South Africa's Sindiso Khumalo hopes you like the fact that her clothes are made in Cape Town and "sweatshop free".

But most of all, the London-based designer hopes you want to buy them because you love wearing the signature graphic prints inspired-by and made in her homeland.

Sindiso Khumalo

"I think people should buy into my stuff because it is good, not just because it is African," she told AFP in Milan, where she is one of four designers with roots on the continent showcasing their Spring/Summer 2016 collection during the city's latest fashion week.

"That is how myself and all of the designers here like to think of ourselves. We are designers first and then we are Africans," Khumalo says.

"I am a woman, a mother. I'm all of these things.

"But people should buy into my brand because they like the stuff and it is good quality. Bonus that it is African!"

Khumalo is in Milan looking to make contacts and find new buyers thanks to the latest stage of an initiative aimed at forging a mutually-beneficial, non-exploitative connection between the world of high fashion and highly-skilled but often isolated and impoverished craftsmen and women in the developing world.

The Ethical Fashion Initiative, a programme run by the Geneva-based International Trade Centre (ITC), has already helped some 20 top designers including Vivienne Westwood and Stella McCartney to source original textiles, jewellery and other accessories in several African countries and in Haiti.

A joint agency of the United Nations and the World Trade Organization, the ITC also seeks to mentor up-and-coming designers rooted in those countries in a bid to advance its goal of making the global fashion business a little fairer.

- 'Exquisite work' -

American-Ghanaian Mimi Plange has already had her designs utilising African-inspired leather quilting and embroidered prints worn by Michelle Obama, Rihanna and Serena Williams.

And she jumped at the chance to join Khumalo, South African menswear designer Laduma Ngxokolo and Senegal-born/New York-raised Sophie Zinga in presenting their work through the long-established Milanese style emporium Biffi Boutique.

Mimi Plange

"This is an opportunity any designer would kill for," she said.
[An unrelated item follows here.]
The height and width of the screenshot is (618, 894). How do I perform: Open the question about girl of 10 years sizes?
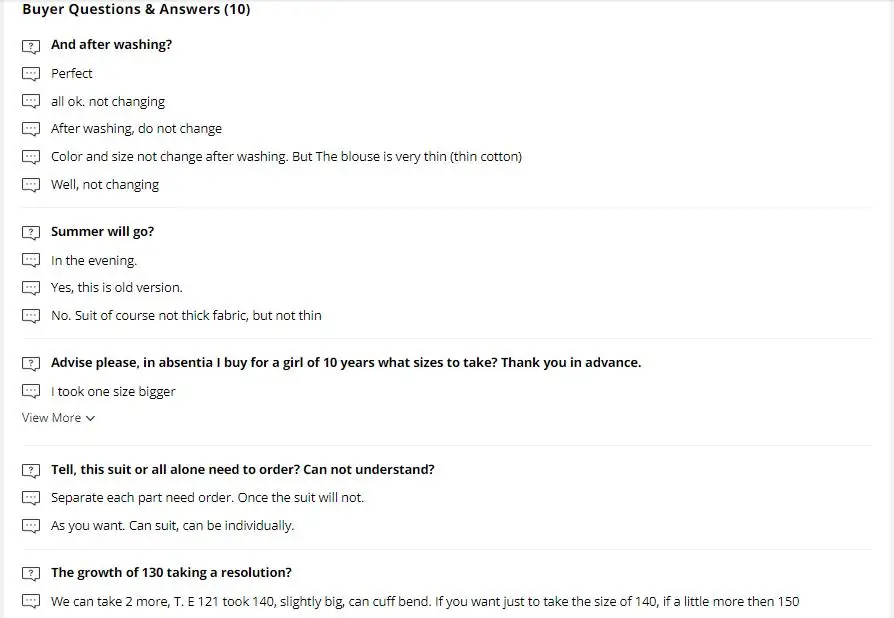[346, 362]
Plange says the emergence of a generation of African designers committed to sourcing their materials on the continent can help secure a brighter future for many of the region's artisans while helping the top end of fashion retain the hand-made quality and meticulous attention to detail that created its special aura.
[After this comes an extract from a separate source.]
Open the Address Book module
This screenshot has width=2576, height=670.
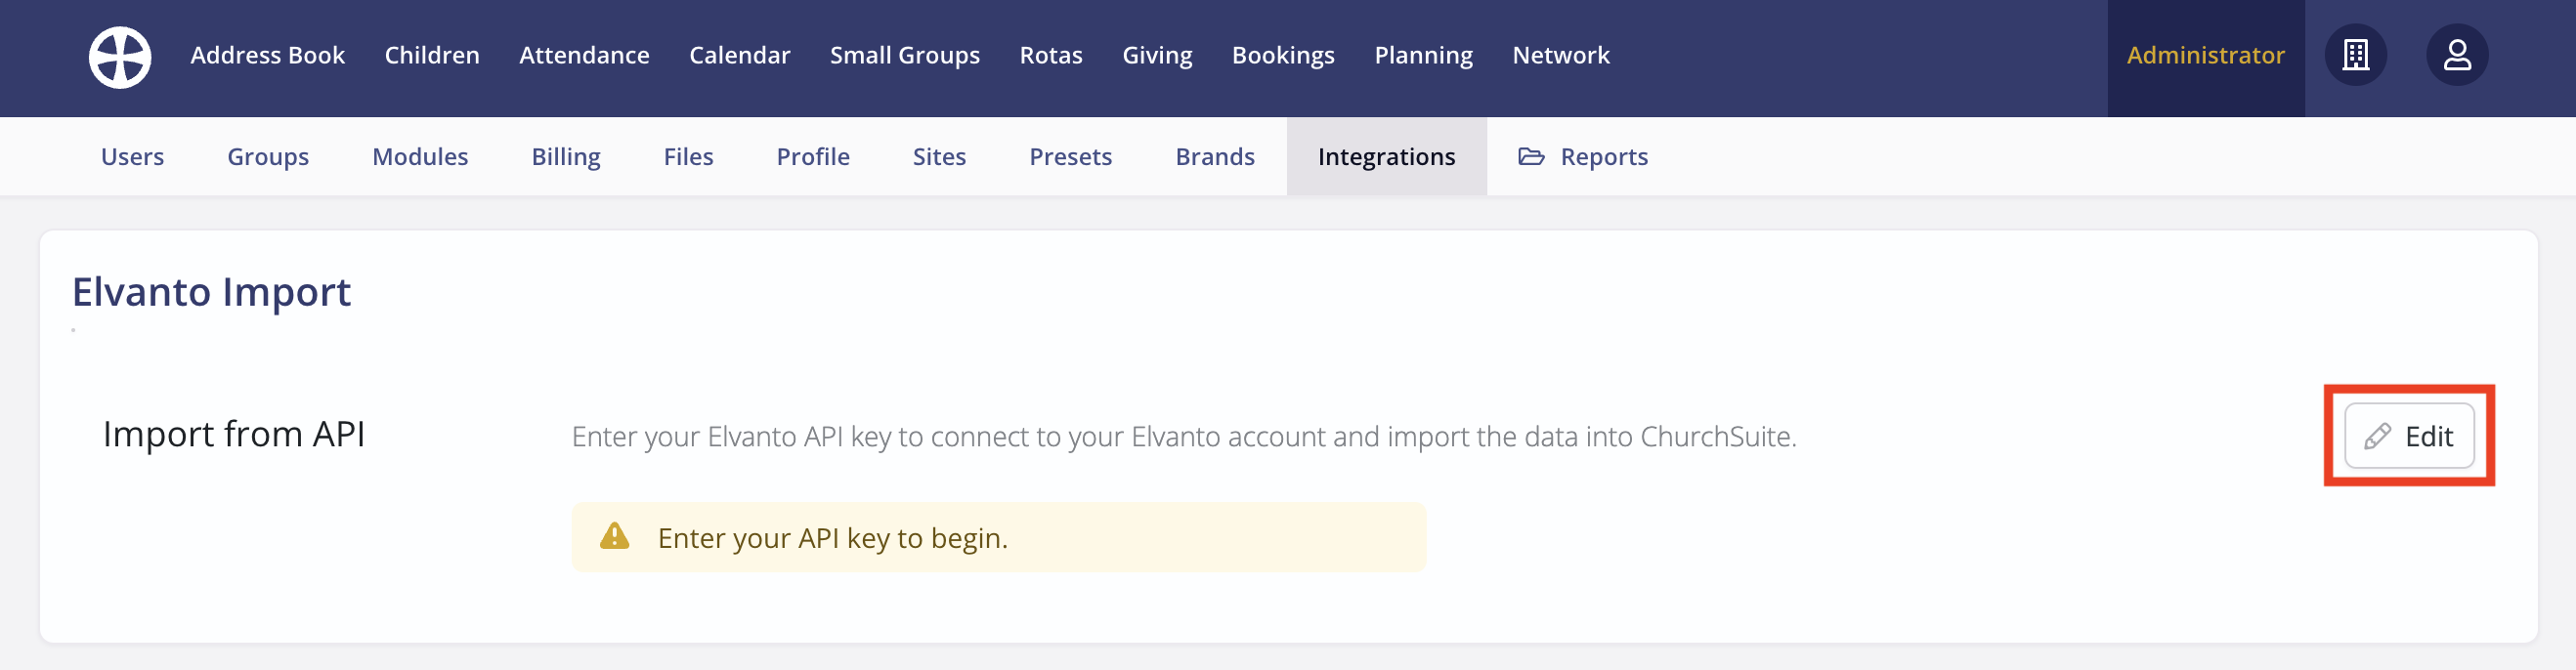pos(267,55)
"All this embroidery and beading and things that are done by hand ... it is a lost craft in the Western world now," Plange said.

"Everybody wants everything really fast and they want it now.

"But when you look at couture and you look at high-end fashion, you see how important it is to have these ateliers with these artisans.

"You can only have that exquisite work when it is done by hand and it is done in a slow way with a lot of meaning and thought."

Laduma is seeking to boost the profile of his knitwear featuring modern patterns based on the traditional beadwork of South Africa's Xhosa, a range he initially developed with the aim of selling it to men going through the tribe's manhood initiation.

"It is about creating brand awareness, getting buyers familiar with my product feel, touch and telling them how it is made and what inspires it," he told AFP.

- 'Mountain of African talent' -

Simone Cipriani, founder and head of the Ethical Fashion Initiative, describes it as a project born of twin desires to "bring authenticity back to fashion and bring work to Africa".

Ethical Fashion Initiative

But this altruistic goal was always founded on a hard-headed business model that is reflected in the attitude of the African designers in Milan this week, he says.

"I saw the ethical-led segment of fashion coming up and saw the segment of responsible fashion coming up. Nobody was in there," he said.

Other initiatives have followed Ethical Fashion's lead, but Cipriani believes there is still much more that can be done.

"I would like to have many more people involved in this, many more artisans all over Africa, many more designers.

"I'd like to see the whole fashion sector change. I'm not sure I am going to see that in my life but you have got have an objective and a horizon to work towards.

"There is a mountain of talent in Africa. When I was young, Italy was about creativity and artisans. Today Africa is the same."